March 4-7 2006, Columbia University
New York, NY USA

Tutorials

I. On Black-Box Separations in Cryptography

Omer Reingold, The Weizmann Institute

We review the notion of black-box reduction and black-box separations. We discuss several past separations and give intuition to their proof. Our focus is on the techniques for proving such separations and the subtalties that arise.

II. On Non-Black-Box Proofs of Security

Boaz Barak, Princeton University

In cryptography we typically prove the security of a scheme by reducing the task of breaking the scheme to some hard computational problem. This reduction usually done in a black-box fashion. By this we mean that there is an algorithm that can solve the hard problem given any black-box for breaking the scheme.

* **MATERIAL PROVIDED**
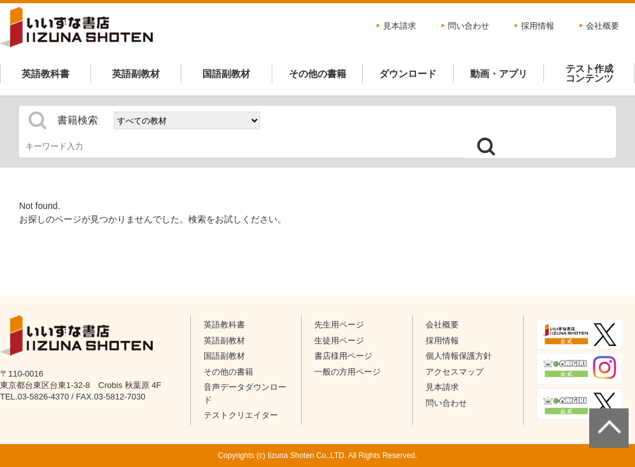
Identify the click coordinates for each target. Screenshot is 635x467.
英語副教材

* * *

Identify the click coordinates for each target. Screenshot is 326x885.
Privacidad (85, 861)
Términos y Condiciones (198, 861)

---

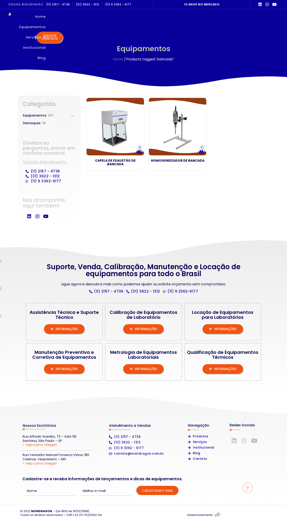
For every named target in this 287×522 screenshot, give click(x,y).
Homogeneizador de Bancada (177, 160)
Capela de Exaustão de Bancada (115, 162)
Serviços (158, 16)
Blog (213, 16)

* **WHAT THIS EXERCISE ASKS**
**1.** Answer these from the tutorial listing:
(a) What dates and university appear at the top of the tutorial listing?
(b) Which institution is listed with Omer Reingold?
(c) Who presents the tutorial "On Non-Black-Box Proofs of Security," and from which university?
**2.** Write the next few sentences of the tutorial listing, continuing Boaz Barak's description after its last sentence.

* **RESPONSES FOR EACH TASK**
**1.**
(a) March 4-7 2006, Columbia University
(b) The Weizmann Institute
(c) Boaz Barak, Princeton University

**2.**
This talk is about exceptions to this rule: that is, schemes that are proven secure using a non-black-box reduction, that actually uses the code of a scheme-breaking attacker to construct a problem-solving algorithm. It turns out that such reductions can be used to obtain schemes with better properties that were known before. In fact, in some cases these non-black-box reductions can be obtain goals that were proven to be impossible to achieve when restricting to black-box reductions. In particular, I will present constructions of zero-knowledge protocols that are proven secure under various compositions (B. '01, Pass '04, B.-Sahai '05).